Madrileños tend to eat frequently, but on a small scale. The main meal is lunch (la comida ), usually taken around 2pm, and restaurants are particularly busy at this time. Breakfast is a light affair, though reinforced with a mid morning snack. Dinner is eaten around 10pm or later with another snack (la merienda ) filling the gap.
Originally a covering to keep the flies off a glass of wine, tapas (from the Spanish for “lid”) is now a national institution. Relatively few of these snacks are free nowadays, although you may strike lucky. You may see the word pincho or canapé alternating with tapas . Raciones are double portions of the same, usually large enough for sharing.
Most restaurants, cafés, even bars offer this set-price three course option, usually at lunch. The price normally includes bread, wine or beer (or a non-alcoholic drink). Standards vary, but generally speaking you get what you pay for. The choice of first courses typically includes soup or paella , while the main meal consists of a fish or meat dish. Coffee is sometimes offered instead of dessert.
If you’re not feeling hungry enough for a full three course lunch, the plato combinado will probably suffice. This is a one course meal, with a little extra, for example a drink, salad or dessert.
Nowadays the distinction between the two is largely artificial, though as a rule of thumb, a taberna will have a bar counter and will offer cheaper meals, served in a more informal atmosphere. While the word taberna suggests an inn or hostelry, more and more modern restaurants are usurping the term.

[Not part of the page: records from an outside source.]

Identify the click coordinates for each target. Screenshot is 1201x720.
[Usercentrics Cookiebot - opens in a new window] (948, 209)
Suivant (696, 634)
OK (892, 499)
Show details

Before the Civil War there were dozens of cafés around Sol and Gran Vía known as tertulias unofficial discussion clubs where leisurely talk was more important than the drink. Very few have survived – exceptions include the Gijón and the Comercial.
Madrileños are notoriously sweet-toothed and cakes and pastries on sale here will certainly fill a hole if you don’t have the time or appetite for a full sitdown meal. Some pastelerías also sell sandwiches, but only a few have seating areas.
Waiter service is usually efficient until it comes to getting the bill. If you’re in a hurry, either ask for the bill (la cuenta ) with the last course or get the waiter’s attention by calling “perdone, la cuenta” (“excuse me, the bill”). Value Added Tax (IVA) at seven per cent is automatically added to bills, but not a service charge. A tip of up to five per cent is expected.
There are numerous words for bar – bodega , cervecería , tasca , bar de copas or just plain bar . Almost all serve food, usually tapas or other snacks. You pay a little more if you are served at table rather than drink at the counter. Bills are usually paid on leaving the bar, rather than after each round, though in late night bars it’s pay-as-you-buy. Even midweek it’s possible to get a drink up to 1am in most places, and until 3am at weekends. Madrileños still on the town after that time often round off the evening with chocolate con churros – hot chocolate and doughnuts.
There are numerous markets in Madrid selling fruit, vegetables, meat, fish and bread. They’re ideal for picnics and for soaking up the local atmosphere.